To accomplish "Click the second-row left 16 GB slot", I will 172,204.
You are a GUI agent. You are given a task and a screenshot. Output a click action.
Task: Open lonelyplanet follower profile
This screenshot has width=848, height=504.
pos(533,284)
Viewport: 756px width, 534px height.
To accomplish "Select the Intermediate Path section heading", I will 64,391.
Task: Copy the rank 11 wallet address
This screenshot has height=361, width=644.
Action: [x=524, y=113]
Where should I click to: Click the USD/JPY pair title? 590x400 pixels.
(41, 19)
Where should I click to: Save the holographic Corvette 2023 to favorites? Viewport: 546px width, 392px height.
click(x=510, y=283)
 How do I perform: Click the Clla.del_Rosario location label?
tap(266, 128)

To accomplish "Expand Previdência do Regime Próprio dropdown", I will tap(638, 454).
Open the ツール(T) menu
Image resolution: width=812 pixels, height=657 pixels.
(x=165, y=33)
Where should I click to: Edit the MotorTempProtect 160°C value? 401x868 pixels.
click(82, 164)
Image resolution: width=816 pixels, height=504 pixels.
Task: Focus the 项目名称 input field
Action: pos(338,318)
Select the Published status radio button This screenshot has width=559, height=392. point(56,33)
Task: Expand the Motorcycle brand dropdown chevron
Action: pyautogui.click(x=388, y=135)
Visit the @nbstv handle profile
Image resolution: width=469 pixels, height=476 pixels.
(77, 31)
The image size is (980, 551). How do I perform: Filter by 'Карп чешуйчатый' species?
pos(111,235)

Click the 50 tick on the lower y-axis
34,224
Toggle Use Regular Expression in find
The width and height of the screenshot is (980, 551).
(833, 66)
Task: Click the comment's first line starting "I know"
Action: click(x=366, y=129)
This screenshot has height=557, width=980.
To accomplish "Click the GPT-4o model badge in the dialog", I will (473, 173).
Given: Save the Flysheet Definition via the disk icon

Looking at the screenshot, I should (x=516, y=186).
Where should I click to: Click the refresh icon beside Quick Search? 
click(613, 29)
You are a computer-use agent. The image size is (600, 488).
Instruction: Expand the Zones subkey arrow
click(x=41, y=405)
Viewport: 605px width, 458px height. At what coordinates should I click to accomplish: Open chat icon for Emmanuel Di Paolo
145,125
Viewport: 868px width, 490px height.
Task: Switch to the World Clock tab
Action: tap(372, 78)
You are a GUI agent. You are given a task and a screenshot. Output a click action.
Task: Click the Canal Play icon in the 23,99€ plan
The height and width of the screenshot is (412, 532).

ASSIGNMENT: Set down, exactly and in full, the lines from the one containing "Viewport: 605px width, 458px" through the end of the entries; no other line belongs.

ANSWER FOR THIS EXERCISE:
Viewport: 605px width, 458px height. At what coordinates should I click to accomplish: Open chat icon for Emmanuel Di Paolo
145,125
Viewport: 868px width, 490px height.
Task: Switch to the World Clock tab
Action: tap(372, 78)
You are a GUI agent. You are given a task and a screenshot. Output a click action.
Task: Click the Canal Play icon in the 23,99€ plan
The height and width of the screenshot is (412, 532).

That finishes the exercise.